It's a good bet that most of us are walking around with inflamed bodies. While a small amount of inflammation is necessary to keep us healthy, too much can cause pain and dis-ease. Here's a short list of foods that can help de-flame our body and help with a variety of problems including pain, sinus and bronchial problems (including colds and infections), gastrointestinal problems, etc.
Avocado, olives and olive oil, green leafy vegetables (all veggies are great but the green leafy ones are the best for decreasing inflammation), cold water fish, certain nuts (pecans, walnuts, almonds), coconut products, flaxseeds, grass-fed meats, free-range chicken (and their eggs), potatoes, and sunflower seeds are rich in Omega 3's and are anti-inflammatory. These foods are also great for the brain health as well. Spices that are decrease inflammation include cayenne, turmeric, cumin, and garlic. Cinnamon is great for the digestive tract. Fennel seed can decrease menstrual cramps and also great for digestion.

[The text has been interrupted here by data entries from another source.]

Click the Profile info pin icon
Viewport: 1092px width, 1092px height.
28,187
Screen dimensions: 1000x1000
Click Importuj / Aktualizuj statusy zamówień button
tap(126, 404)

Foods that increase inflammation are grains (all - including rice and corn although I think quinoa is better than most since it is an ancient grain), potato chips cooked in oil, sugar and other chemicals, products containing gluten, beans. These foods are all very high in Omega 6's. While a little bit of Omega 6 foods are good for you, too much can cause the body to break down in an inflammatory way. I recommend decreasing these types of foods...maybe to only one serving per day instead of the normal American diet which includes 5 to 6 servings per day.

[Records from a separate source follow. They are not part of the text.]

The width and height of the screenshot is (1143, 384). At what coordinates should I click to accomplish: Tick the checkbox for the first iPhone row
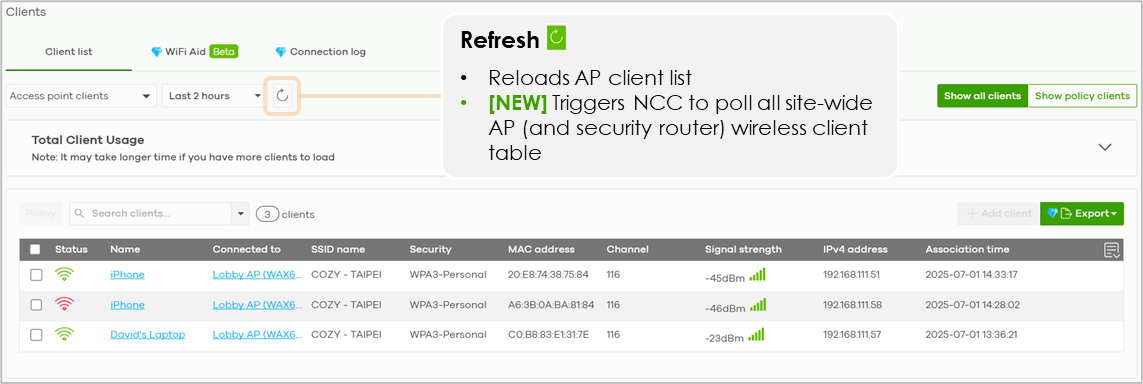[x=36, y=275]
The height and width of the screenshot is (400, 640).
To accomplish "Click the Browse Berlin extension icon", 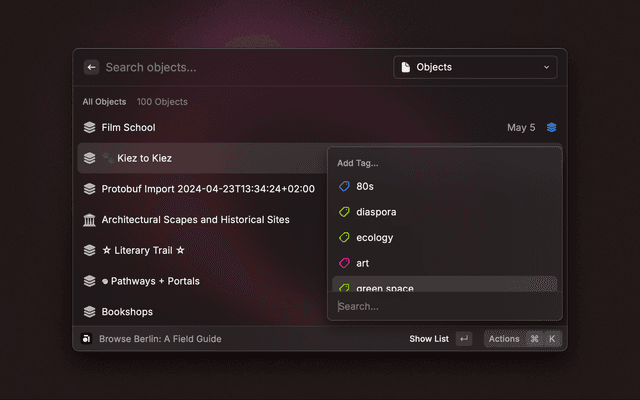I will (x=87, y=339).
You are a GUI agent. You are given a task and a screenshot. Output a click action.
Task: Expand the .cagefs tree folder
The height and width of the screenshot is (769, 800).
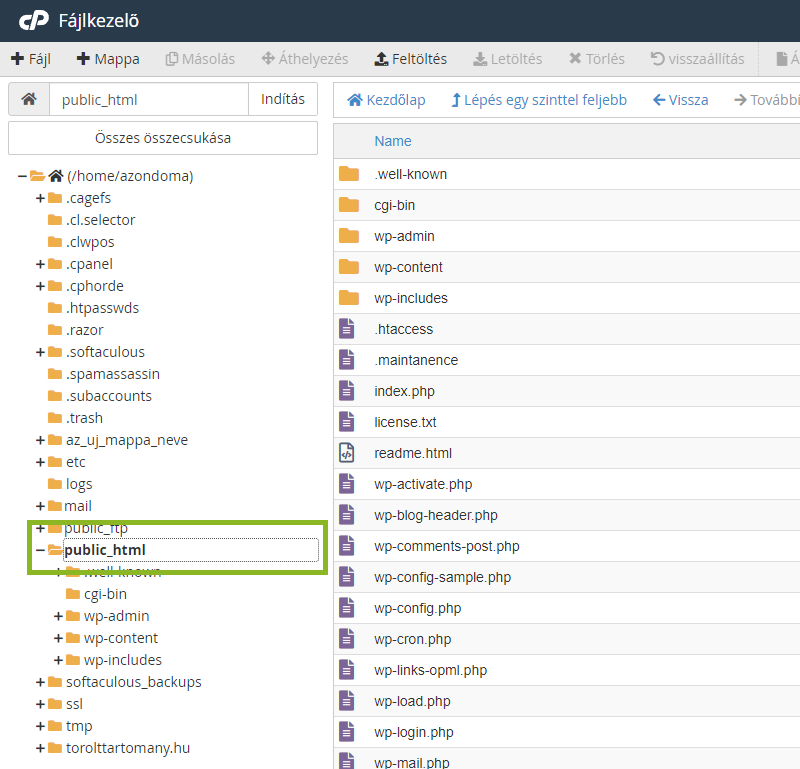point(40,198)
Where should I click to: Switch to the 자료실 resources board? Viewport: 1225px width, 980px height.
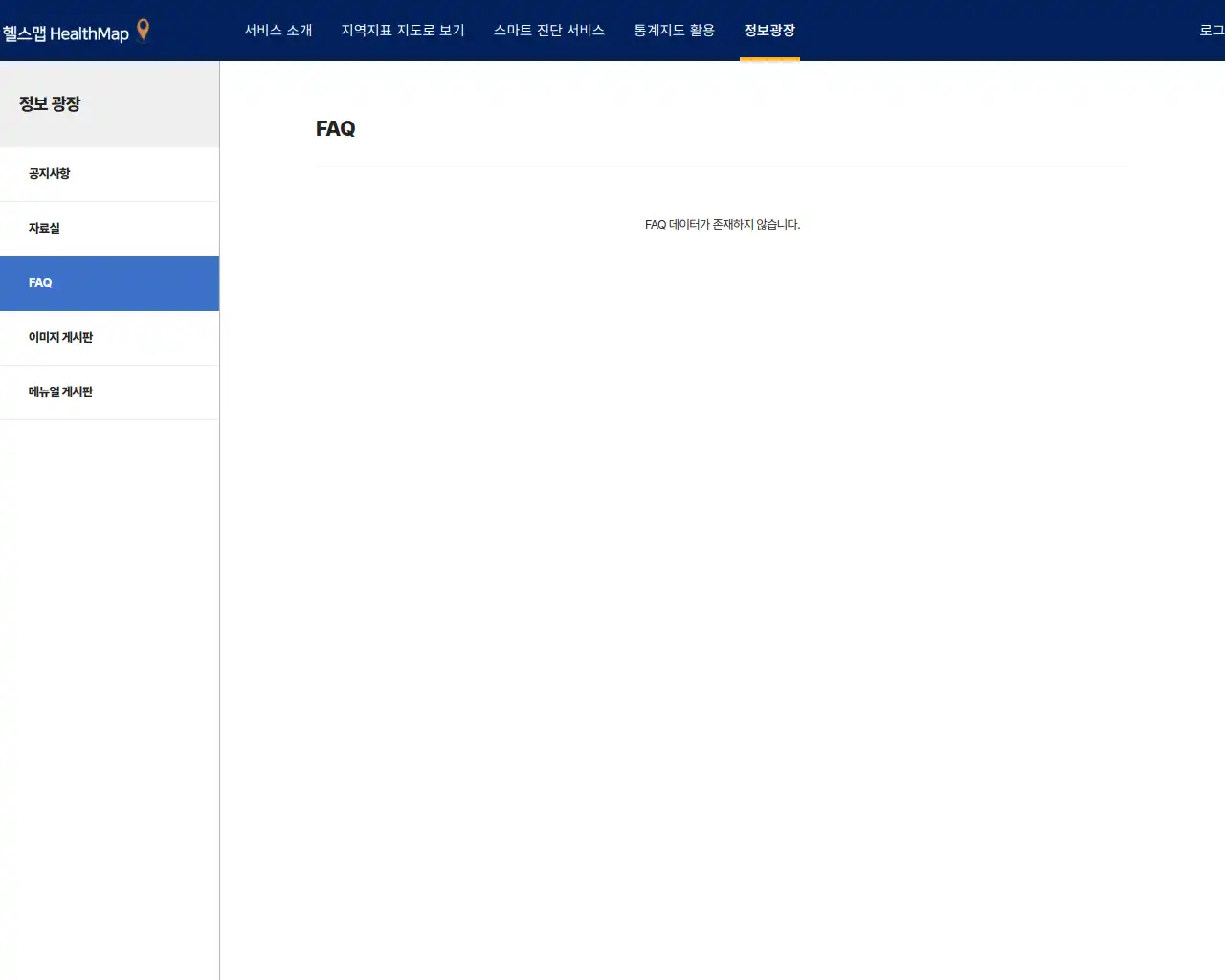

If you are a milk lover, try Almond or Coconut milk. Use cheese sparingly as it creates an acidic environment in the body. Use Coconut oil to cook your veggies.
Of course drinking half your body weight in good water daily is important to keep your cells hydrated. Adding lemon to your water can make increase an alkaline environment in your body.
The next Health e-Nugget will include information on how to start your New Year right!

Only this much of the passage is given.